DATA EXTRACT Block Start

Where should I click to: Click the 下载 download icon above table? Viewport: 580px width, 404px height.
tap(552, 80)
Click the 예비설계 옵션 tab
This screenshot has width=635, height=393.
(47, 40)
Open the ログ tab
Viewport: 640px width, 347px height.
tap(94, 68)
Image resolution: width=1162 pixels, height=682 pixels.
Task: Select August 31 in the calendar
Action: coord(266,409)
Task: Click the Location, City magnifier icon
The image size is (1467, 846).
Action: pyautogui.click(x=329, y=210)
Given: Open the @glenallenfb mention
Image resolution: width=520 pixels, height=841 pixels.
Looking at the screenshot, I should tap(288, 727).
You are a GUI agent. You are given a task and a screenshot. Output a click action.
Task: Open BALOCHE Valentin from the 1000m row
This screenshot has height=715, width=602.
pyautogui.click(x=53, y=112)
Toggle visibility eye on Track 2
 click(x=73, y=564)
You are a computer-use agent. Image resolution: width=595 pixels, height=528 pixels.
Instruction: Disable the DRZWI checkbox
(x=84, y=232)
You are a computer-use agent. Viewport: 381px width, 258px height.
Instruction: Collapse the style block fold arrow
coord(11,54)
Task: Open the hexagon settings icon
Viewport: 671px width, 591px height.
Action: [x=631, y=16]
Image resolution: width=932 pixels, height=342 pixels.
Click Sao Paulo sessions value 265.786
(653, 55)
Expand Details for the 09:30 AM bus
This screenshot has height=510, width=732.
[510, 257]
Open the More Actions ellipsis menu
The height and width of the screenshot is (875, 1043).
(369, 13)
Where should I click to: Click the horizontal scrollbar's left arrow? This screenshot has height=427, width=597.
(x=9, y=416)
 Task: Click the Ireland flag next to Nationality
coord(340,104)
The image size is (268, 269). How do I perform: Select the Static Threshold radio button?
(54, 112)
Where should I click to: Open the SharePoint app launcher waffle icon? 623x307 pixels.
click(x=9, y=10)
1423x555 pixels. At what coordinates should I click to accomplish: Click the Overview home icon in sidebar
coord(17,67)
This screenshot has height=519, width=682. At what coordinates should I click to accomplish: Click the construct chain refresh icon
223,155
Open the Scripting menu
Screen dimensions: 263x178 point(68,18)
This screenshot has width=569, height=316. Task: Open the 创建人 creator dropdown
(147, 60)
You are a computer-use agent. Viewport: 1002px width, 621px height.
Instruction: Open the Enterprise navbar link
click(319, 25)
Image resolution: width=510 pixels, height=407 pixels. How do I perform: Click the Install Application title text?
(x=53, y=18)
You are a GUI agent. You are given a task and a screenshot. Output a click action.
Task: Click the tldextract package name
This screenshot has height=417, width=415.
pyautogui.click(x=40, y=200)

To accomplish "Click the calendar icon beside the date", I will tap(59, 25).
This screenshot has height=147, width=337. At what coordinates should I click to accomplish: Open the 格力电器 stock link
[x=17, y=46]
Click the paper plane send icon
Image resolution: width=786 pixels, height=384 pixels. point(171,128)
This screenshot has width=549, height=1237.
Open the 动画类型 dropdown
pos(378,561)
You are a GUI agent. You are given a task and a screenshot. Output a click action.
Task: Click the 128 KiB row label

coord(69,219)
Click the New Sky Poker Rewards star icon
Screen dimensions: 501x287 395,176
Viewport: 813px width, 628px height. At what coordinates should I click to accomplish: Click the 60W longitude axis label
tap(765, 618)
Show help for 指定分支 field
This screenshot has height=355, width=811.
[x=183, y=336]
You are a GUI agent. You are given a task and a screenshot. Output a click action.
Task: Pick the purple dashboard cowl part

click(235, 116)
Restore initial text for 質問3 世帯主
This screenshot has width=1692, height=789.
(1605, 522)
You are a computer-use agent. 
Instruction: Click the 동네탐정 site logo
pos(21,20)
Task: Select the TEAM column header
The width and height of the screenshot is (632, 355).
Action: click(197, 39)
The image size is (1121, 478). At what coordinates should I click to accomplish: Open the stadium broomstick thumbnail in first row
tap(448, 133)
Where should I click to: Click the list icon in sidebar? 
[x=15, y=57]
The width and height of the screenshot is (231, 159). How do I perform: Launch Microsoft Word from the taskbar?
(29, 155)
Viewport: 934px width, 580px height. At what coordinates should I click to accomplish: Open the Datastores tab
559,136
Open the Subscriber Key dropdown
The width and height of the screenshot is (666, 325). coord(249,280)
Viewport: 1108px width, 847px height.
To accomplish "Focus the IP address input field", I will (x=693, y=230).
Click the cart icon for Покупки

DATA EXTRACT Block End

• [EXERCISE OBJECTIVE]
Give back one number only: the count of lines in the entries that hold the string "field".

• [PROBLEM SOLUTION]
2